If a line in the entries below includes the string "Präferenzen", copy it out.

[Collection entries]
______

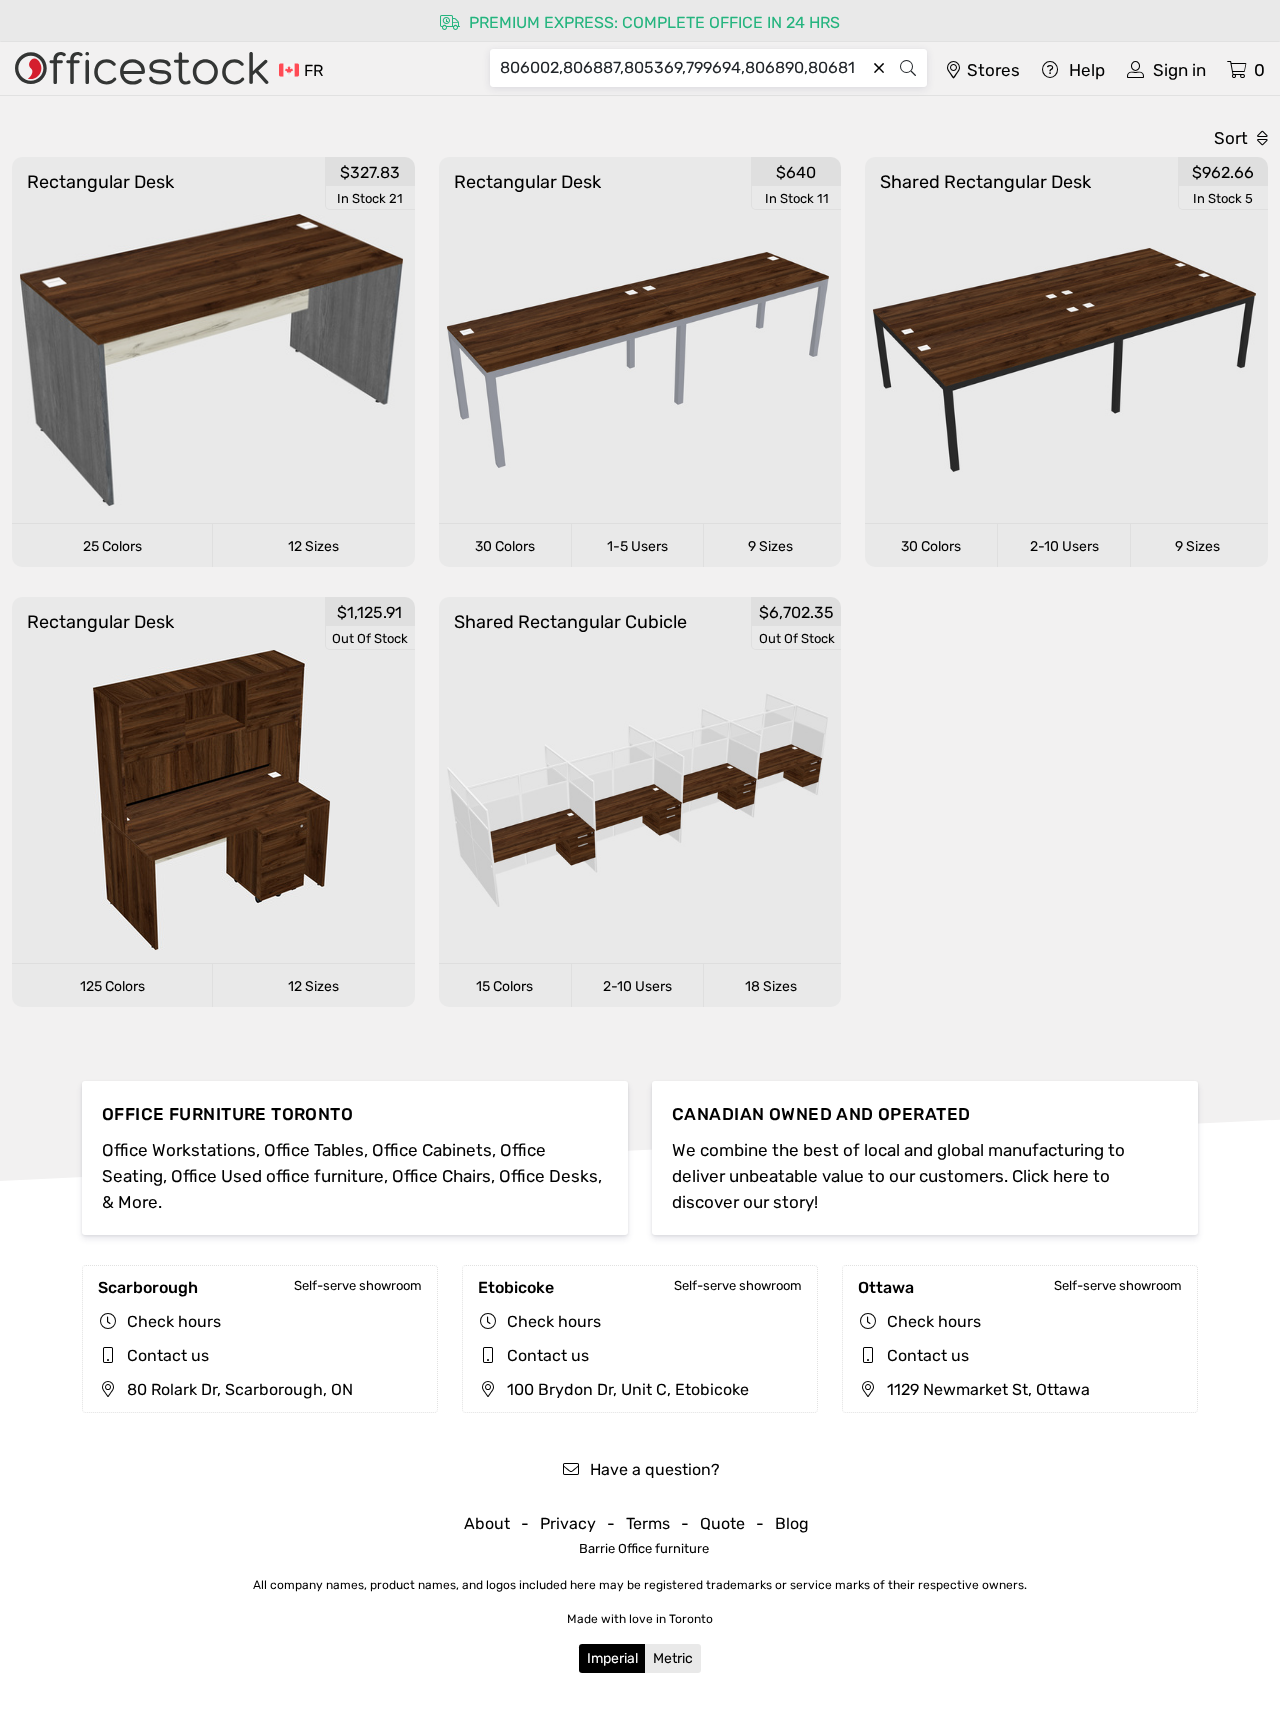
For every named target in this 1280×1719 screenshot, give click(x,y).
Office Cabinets (432, 1150)
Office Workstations (179, 1150)
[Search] (908, 68)
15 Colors (504, 986)
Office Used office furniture (277, 1176)
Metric (673, 1658)
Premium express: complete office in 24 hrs (652, 22)
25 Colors (112, 546)
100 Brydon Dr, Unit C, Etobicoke (626, 1389)
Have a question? (653, 1469)
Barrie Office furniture (644, 1548)
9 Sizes (770, 546)
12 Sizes (313, 546)
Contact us (168, 1355)
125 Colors (112, 986)
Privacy (568, 1523)
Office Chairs (441, 1176)
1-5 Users (637, 546)
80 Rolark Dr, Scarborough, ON (238, 1389)
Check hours (174, 1321)
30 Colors (505, 546)
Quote (722, 1523)
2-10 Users (1064, 546)
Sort (1233, 138)
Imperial (612, 1658)
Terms (648, 1523)
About (487, 1523)
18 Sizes (771, 986)
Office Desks (548, 1176)
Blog (792, 1523)
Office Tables (314, 1150)
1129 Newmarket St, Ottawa (986, 1389)
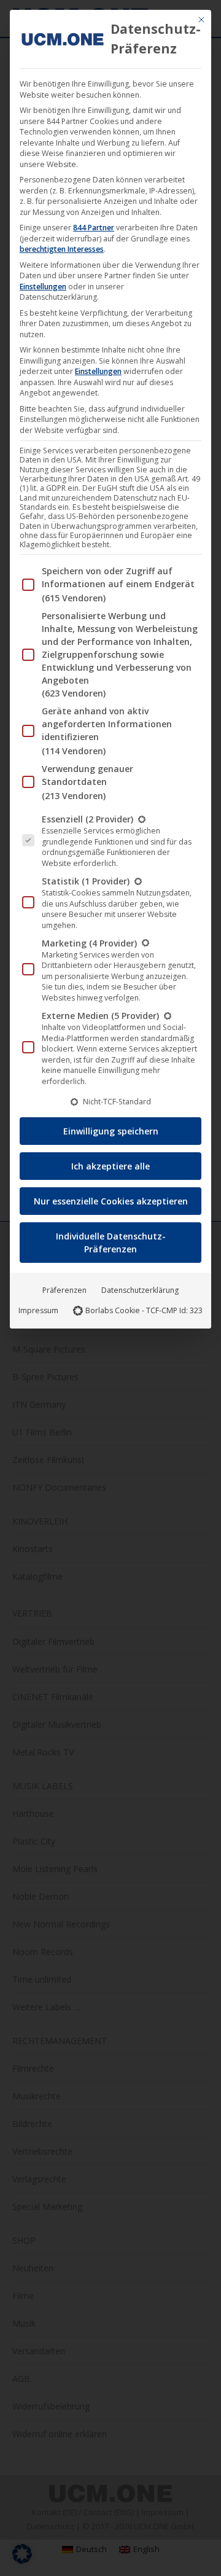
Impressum (38, 1310)
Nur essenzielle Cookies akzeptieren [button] (111, 1201)
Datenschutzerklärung (140, 1290)
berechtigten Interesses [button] (62, 249)
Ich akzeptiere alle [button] (110, 1166)
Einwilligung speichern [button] (110, 1131)
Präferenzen (64, 1290)
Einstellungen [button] (43, 286)
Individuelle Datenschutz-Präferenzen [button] (111, 1242)
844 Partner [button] (93, 227)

______

• [EXERCISE RESPONSE]
Präferenzen (64, 1290)
Individuelle Datenschutz-Präferenzen [button] (111, 1242)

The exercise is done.